EXCERPTED RECORDS:
——————

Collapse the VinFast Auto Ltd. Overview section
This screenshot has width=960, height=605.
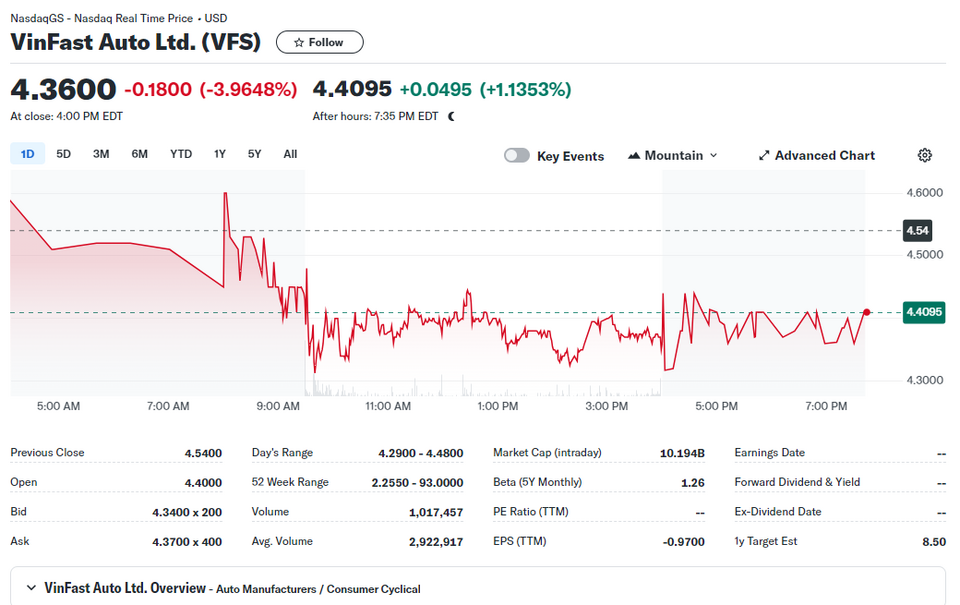31,588
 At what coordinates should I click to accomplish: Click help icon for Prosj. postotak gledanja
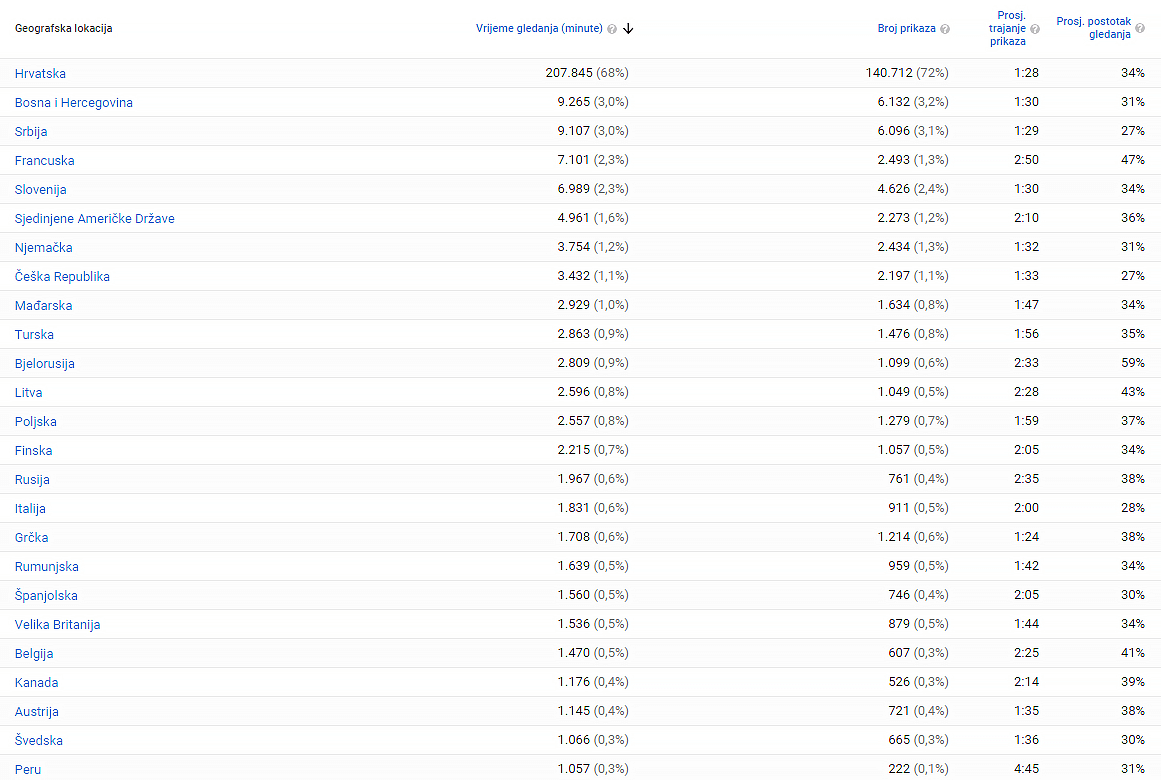pos(1140,28)
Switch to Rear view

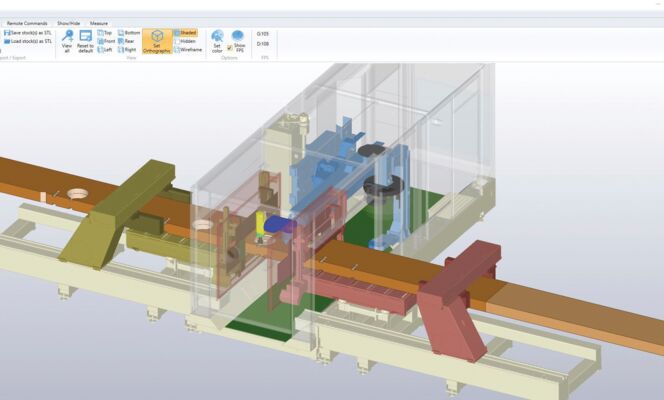point(128,41)
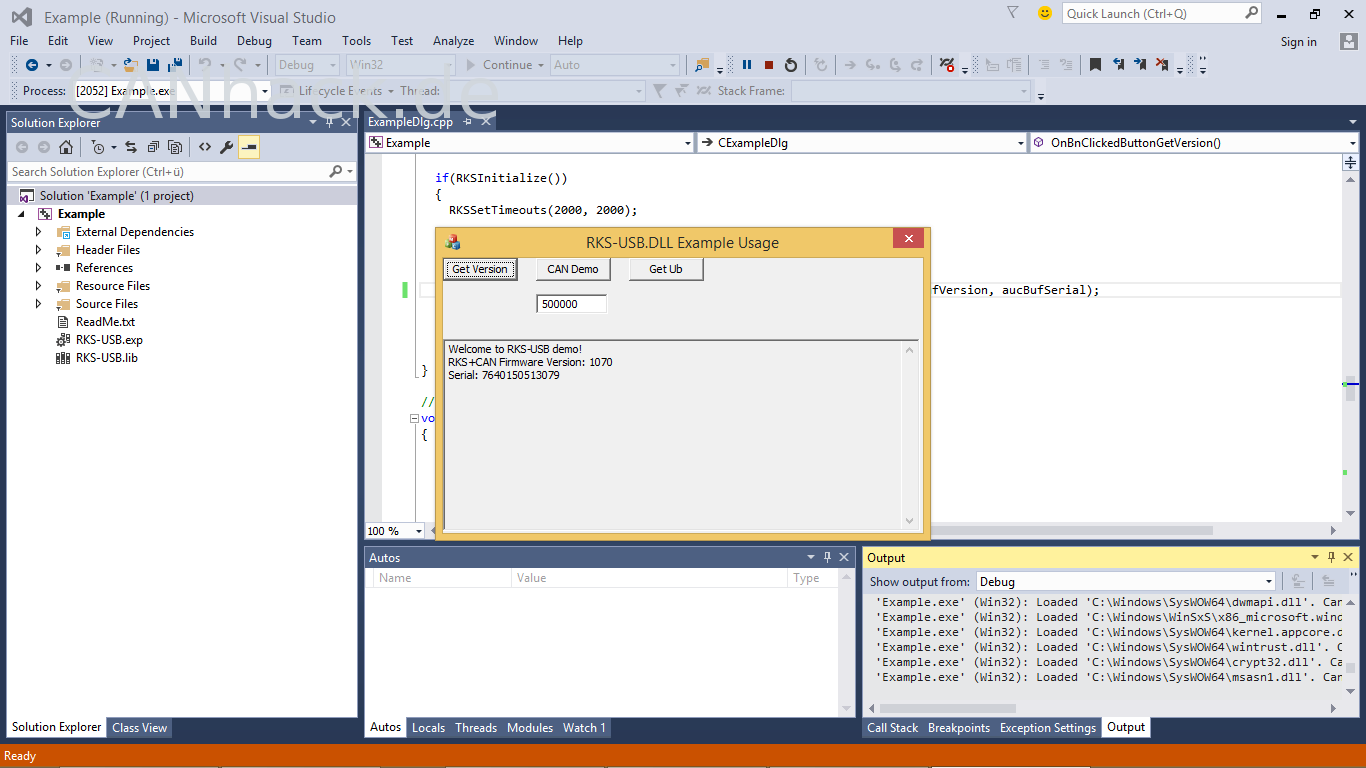The width and height of the screenshot is (1366, 768).
Task: Click Home icon in Solution Explorer
Action: 66,147
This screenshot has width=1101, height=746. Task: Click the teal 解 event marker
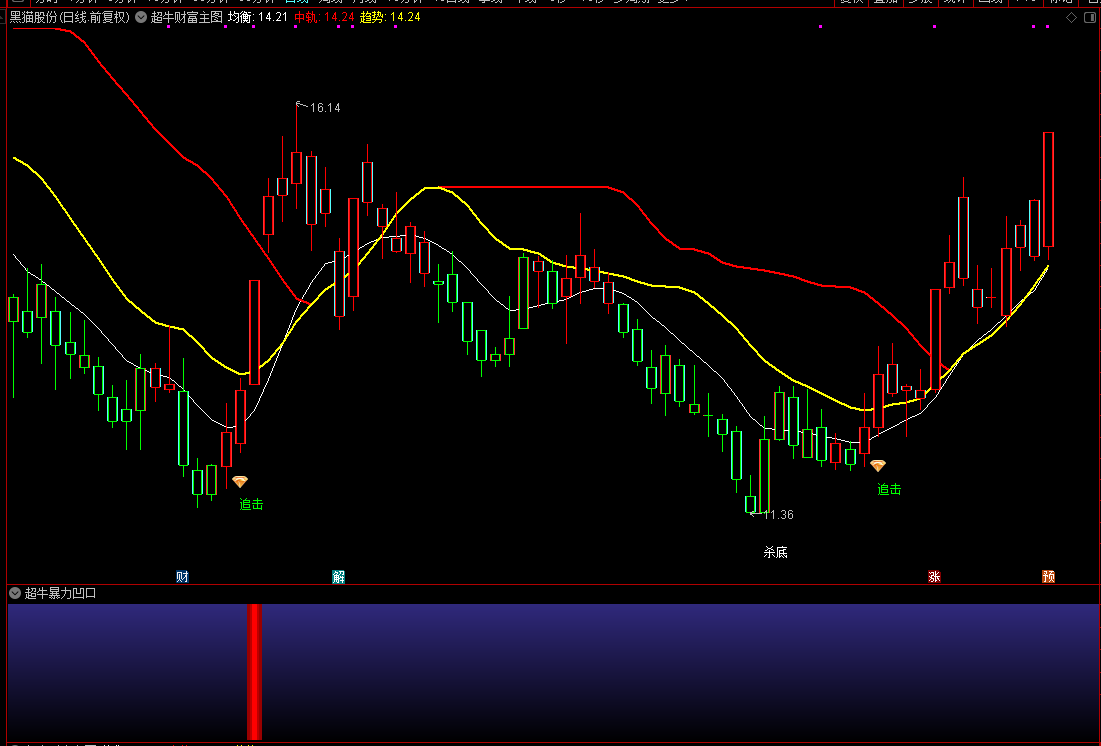pos(338,577)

——————

PROBLEM STATEMENT: Please copy exactly, and only, the lines from the one that contains "At what coordinates" through the last line of the data above, omitting all pictures.

TASK OUTPUT:
 At what coordinates should I click to accomplish: Click help icon for Prosj. postotak gledanja
pos(1140,28)
Switch to Rear view

point(128,41)
The width and height of the screenshot is (1366, 768).
Task: Click Home icon in Solution Explorer
Action: 66,147
This screenshot has width=1101, height=746. Task: Click the teal 解 event marker
pos(338,577)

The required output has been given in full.